**TEXT BLOCK**
Title 12 O.S.Supp. 1984 § 3209 (A)(3)(c) and (e), provides that:
The deposition of a witness, whether or not a party may be used for any purpose if the court finds:
. . . .
c. That the witness is unable to attend or testify because of age, illness, infirmity or imprisonment, or
. . . .
e. That the witness is an expert witness, who for purposes of this section is a person educated in a special art or profession or a person possessing special or peculiar knowledge acquired from practical experience. . . .
¶18 In the instant case, the evidence reveals that Dr. Smith was a resident of Oklahoma County and a physician specializing in the treatment of persons suffering from chemical dependencies. Mary Leva Herren was eighty-four years old at the time of trial and suffered from a heart condition. During her deposition, she testified that her physician had advised her that it would be preferable for her not to testify at trial. Pearl Bruner, who was eighty on the date of trial, had open-heart surgery the preceding year. Her physician had similarly advised her against testifying at trial. The depositions of each were accordingly admissible for any purpose under the authority of the statutory provisions, and the trial court's finding in that regard will not be disturbed on appeal. See, e.g., Lee v. Volkswagen of America, Inc., 688 P.2d 1283 (Okla. 1984) (per curiam); Weeks v. Oklahoma Natural Gas Co., 676 P.2d 272 (Okla. Ct. App. 1983).
¶19 The contestant also complains that three trial depositions were taken after the court-ordered discovery cut-off date of October 17, 1983. We find this argument also without merit. As stated by the trial court, its order was not intended to extend to trial depositions. Moreover, it is difficult for this court to discern how the contestant was in any way prejudiced by the court's interpretation. His counsel knew of the names and addresses of each deponent yet failed to take their depositions prior to October 17, 1983. Counsel for the contestant was additionally advised in both the notice and at the commencement of the depositions that each would be used by the proponent at trial. With that knowledge, he appeared and conducted a vigorous cross-examination of each witness.
¶20 The trial court has broad discretion to enforce its orders and, under these circumstances, we cannot conclude that the trial court either abused its discretion or that the contestant was in any way prejudiced by the interpretation of its previous order. See, e.g., Short v. Jones, 613 P.2d 452 (Okla. 1980); District Court Rule 5, 12 O.S. 1981, ch. 2, app. Its decision will not be reversed on appeal.

**TASK TO COMPLETE**
Carry on the appellate opinion on the use of depositions at trial, starting after its last sentence. The listing that follows is taken from a separate source.

**INFORMATION**
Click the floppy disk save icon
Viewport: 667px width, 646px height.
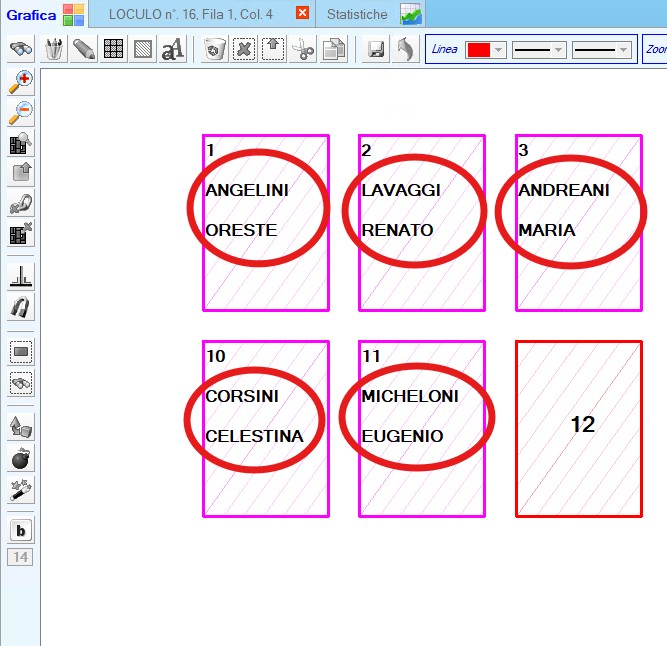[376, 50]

* * *

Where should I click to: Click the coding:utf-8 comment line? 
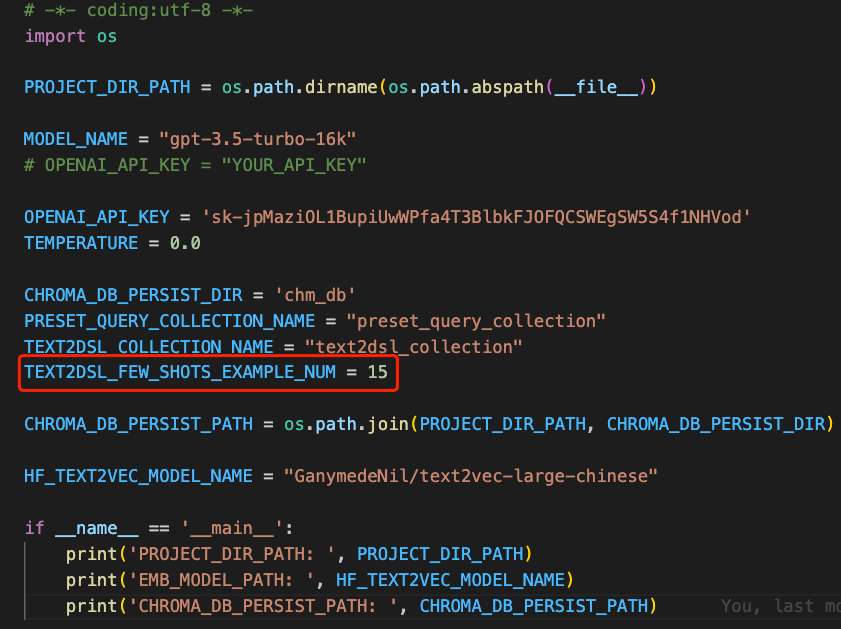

**EXERCISE OUTPUT**
¶21 The contestant's final objection pertains to the sufficiency of the notice which preceded the deposition of Pearl Bruner. All parties concede that the notice was not served in sufficient time to allow the contestant three days for preparation, exclusive of the day of service of the notice, and that contestant's attorney was not present during the direct examination. See 12 O.S.Supp. 1984 § 3207 (C)(1). Her deposition was admitted into evidence only after the contestant's counsel was permitted to cross-examine her after the trial of this cause, but before the trial judge's ruling. The cross-examination was made a part of the deposition and considered in the court's decision. Mrs. Bruner's testimony was nearly identical to that given by Mary Leva Herren. Under these circumstances, we fail to see how the contestant has been prejudiced by the admission of the deposition. See, e.g., St. Louis-San Francisco Ry. v. Fox, 359 P.2d 710 (Okla. 1961).
¶22 The order of the trial court is accordingly affirmed in its entirety.
¶23 BRIGHTMIRE, P.J., and RAPP, J., concur.
1 In accordance with a practice that has long existed, the trial court is vested with authority to exclude witnesses from the courtroom and to separate and segregate them to prevent their discussion of testimony. The practice is generally referred to as "The Rule" or the rule of exclusion or sequestration of witnesses. For the sake of clarity, we shall refer to it as the rule of sequestration of witnesses.